There are 3 products I'm looking at, which are:

Bilberry alloy cleaner
Iron X
Tardis

Question is, do I need all 3 or only 1/2 of them?

Then, once nice and clean, is it best to get a specific alloy sealant or will a normal wax do? (such as poorboys nattys paste)

Thanks,


Gareth


----------



## danwel (Feb 18, 2007)

All 3 do different jobs mate. You can use tardis for tar, iron x for iron fallout both of which can be used on paintwork.

Bilberry cleaner is wheel cleaner

Sealant wise I'd go FK1000P and can also be used on paintwork too.....very well I'm told


----------



## danb85 (May 15, 2008)

welcome!!!

Depends how bad your wheels are, bilberry will remove majority of the crap off them, however will leave most tar and iron deposits.

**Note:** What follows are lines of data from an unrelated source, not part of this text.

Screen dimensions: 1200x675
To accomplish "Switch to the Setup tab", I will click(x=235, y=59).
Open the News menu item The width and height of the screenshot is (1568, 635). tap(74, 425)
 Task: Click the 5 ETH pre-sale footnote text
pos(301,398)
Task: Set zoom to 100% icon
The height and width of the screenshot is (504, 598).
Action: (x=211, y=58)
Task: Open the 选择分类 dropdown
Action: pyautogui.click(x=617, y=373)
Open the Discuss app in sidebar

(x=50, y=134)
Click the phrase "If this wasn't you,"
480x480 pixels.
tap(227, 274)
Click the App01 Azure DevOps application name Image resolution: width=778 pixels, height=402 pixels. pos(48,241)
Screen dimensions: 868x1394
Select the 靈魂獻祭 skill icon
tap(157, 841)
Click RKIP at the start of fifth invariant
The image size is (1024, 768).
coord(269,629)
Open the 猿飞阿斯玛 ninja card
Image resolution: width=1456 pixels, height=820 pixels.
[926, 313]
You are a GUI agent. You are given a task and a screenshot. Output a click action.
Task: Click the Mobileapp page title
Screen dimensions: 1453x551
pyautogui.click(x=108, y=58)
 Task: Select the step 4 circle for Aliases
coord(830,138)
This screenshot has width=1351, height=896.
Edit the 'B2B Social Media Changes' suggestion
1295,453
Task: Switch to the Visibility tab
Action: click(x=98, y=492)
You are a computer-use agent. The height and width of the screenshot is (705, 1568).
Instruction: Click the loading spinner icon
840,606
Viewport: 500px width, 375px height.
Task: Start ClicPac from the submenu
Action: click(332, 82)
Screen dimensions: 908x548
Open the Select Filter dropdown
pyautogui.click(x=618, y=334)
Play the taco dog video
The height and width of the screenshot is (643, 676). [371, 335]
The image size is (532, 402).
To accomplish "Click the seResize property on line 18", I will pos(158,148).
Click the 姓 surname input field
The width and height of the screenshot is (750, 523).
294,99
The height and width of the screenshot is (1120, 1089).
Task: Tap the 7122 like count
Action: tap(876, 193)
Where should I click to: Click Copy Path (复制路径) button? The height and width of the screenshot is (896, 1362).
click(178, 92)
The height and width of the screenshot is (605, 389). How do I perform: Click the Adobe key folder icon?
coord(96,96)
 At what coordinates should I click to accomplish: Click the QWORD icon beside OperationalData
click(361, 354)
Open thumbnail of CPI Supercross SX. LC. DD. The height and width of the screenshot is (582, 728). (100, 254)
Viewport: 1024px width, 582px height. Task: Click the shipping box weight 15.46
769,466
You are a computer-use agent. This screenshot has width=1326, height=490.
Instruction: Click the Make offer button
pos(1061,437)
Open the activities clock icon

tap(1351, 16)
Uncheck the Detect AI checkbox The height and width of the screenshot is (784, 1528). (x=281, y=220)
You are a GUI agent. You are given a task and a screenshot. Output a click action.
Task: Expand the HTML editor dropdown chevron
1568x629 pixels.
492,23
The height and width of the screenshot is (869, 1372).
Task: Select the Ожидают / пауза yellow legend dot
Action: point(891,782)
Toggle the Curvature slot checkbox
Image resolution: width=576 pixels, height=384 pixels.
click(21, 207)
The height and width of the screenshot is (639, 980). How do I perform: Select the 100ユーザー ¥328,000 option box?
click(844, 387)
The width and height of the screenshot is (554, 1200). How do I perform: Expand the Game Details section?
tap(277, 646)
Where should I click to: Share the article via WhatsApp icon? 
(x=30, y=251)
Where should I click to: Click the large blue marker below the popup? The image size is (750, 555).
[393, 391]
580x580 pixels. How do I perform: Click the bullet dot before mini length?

Hence why you will the iron x to remove the iron deposits, and tardis for the tar.

Once they are totally cleaned and waxed/sealed, you will more than likely just need the bilberry cleaner to keep them clean.

Both the tardis and iron x are good to have as they can be used on your cars bodywork anyway 

As for protecting them, most popular tend to be poorboys wheel sealent, fk1000p & armourall - all under the £20 mark, and everyone has their own opionions and views and which is better.

I personally prefer the fk1000p as i put it on my bodywork aswell as sealing my wheels.


----------



## Jonny_R (Oct 23, 2012)

Bilberry then Tardis for the Tar then Iron x for the fallout then get a decent sealent on them (i use fk1000p) then you should be able to keep on to pof them with just soapy water!

Using bilberry on a weekly basis will strip the sealent in no time and make it a waste of time sealing them in the first place

3 or 4 times a year (or more if needed) give them a good detailing with the above 3 products and re seal etc


----------



## B17BLG (Jun 26, 2012)

Gareth,

buy all 3 products listed, they work wonders!

Sealant i would go with Jetseal or FK's


----------



## Jonny_R (Oct 23, 2012)

B17BLG said:


> Gareth,
> 
> buy all 3 products listed, they work wonders!
> 
> Sealant i would go with Jetseal or FK's


+1 Fk a paste/ hard wax and Jetseals a liquid. Both do similar jobs so its upto you weather you want a liquid or wax type product OP


----------



## Gareth_Rees (Mar 9, 2013)

Thanks for all the help!

I will get the lot and a sealant and get some pics up soon!


----------



## fat dog (Sep 6, 2011)

Iron X and Tardis are excellent products for the specific task as posted above. However, I find Bilberry to be ineffective, even on well protected wheels. Strange one, as I've found all the other Valet Pro products that I've tried to be very good.

A clay bar (or an off cut from an old one if you have one) will also help get the wheels perfectly clean prior to sealing them.


----------



## SamC (Jan 27, 2013)

cant wait to use my iron x heard so many good things about it!


----------



## lewylinto (Feb 21, 2013)

I use iron x and it is brilliant, best I have ever used!


----------



## Jonny_R (Oct 23, 2012)

lewylinto said:


> I use iron x and it is brilliant, best I have ever used!


Try BH Korrosol, just as good and without the awful smell 

I tried it after reading reviews because its meant to smell nicer.... well it does  still get the odd whiff of iron x kind of smell but on the whole pleasant to work with


----------



## joshuahornby (Apr 25, 2013)

Jetseal is a great product. Not a bad price either lasts for ages.


----------